▶ _RECORDS SUPPLIED_:
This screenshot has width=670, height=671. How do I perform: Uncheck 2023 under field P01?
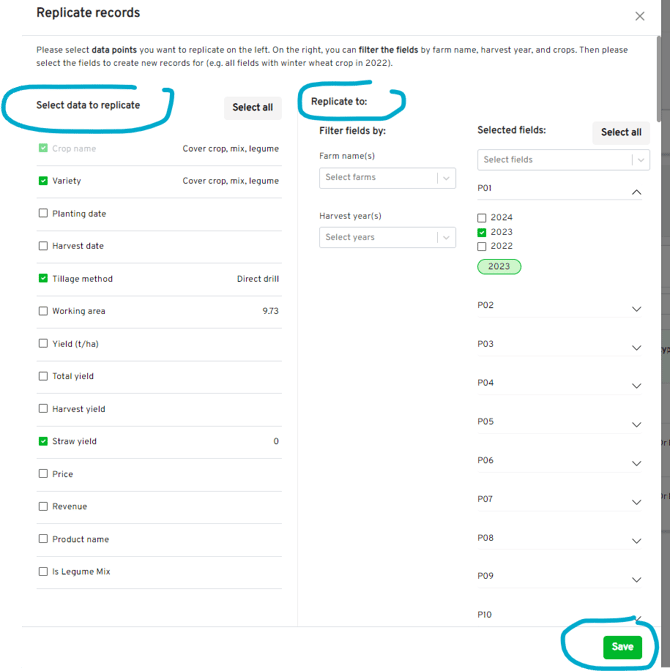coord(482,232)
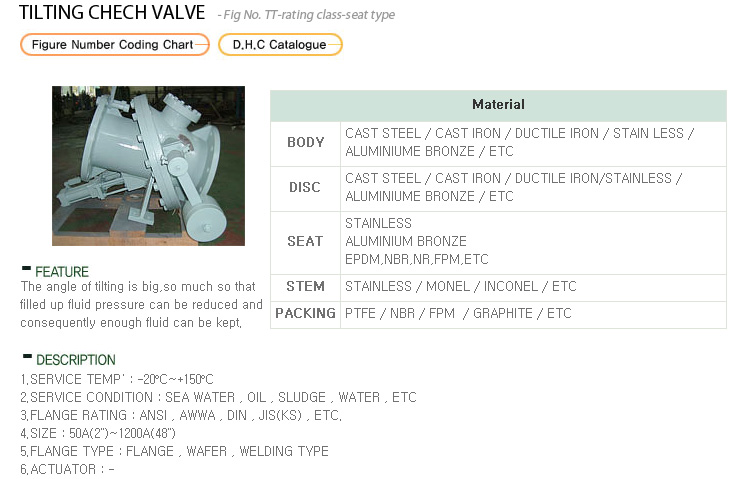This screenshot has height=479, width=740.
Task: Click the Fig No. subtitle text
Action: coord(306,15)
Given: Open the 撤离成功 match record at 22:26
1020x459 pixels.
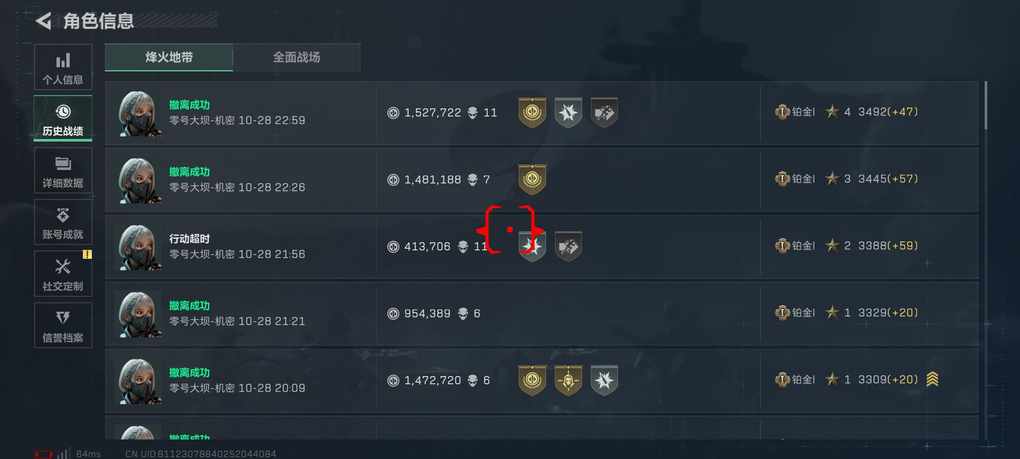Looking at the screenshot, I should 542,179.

* * *

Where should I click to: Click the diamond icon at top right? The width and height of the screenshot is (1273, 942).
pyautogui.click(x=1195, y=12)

...

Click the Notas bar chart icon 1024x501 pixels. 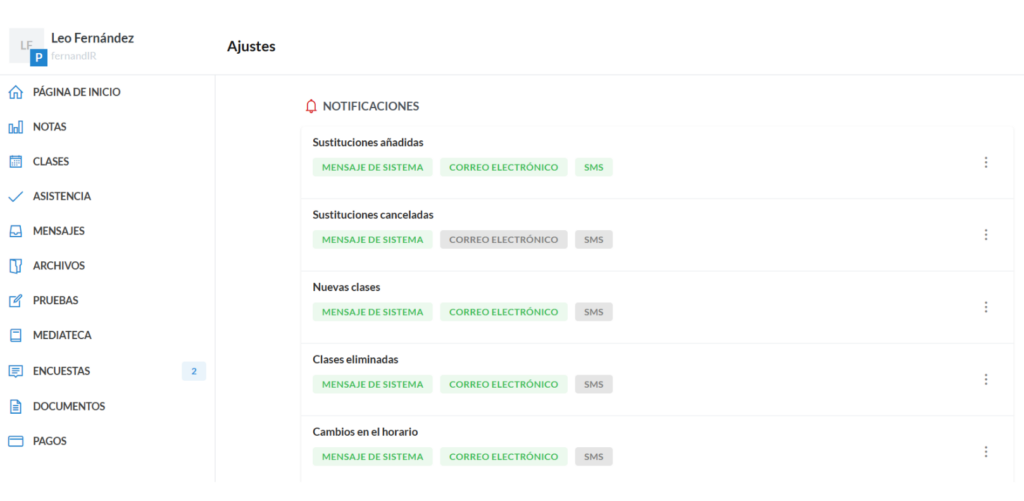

▶ _PROBLEM TO SOLVE_:
Print the part of the listing above that opens with the line containing "This screenshot has width=670, height=671." and closes with the line containing "Given: Open the 撤离成功 match record at 22:26". Copy it exactly, both ends included, and omit the pictures.

▶ _EXERCISE ANSWER_:
This screenshot has width=670, height=671. How do I perform: Uncheck 2023 under field P01?
coord(482,232)
This screenshot has height=479, width=740.
Task: Click the Fig No. subtitle text
Action: coord(306,15)
Given: Open the 撤离成功 match record at 22:26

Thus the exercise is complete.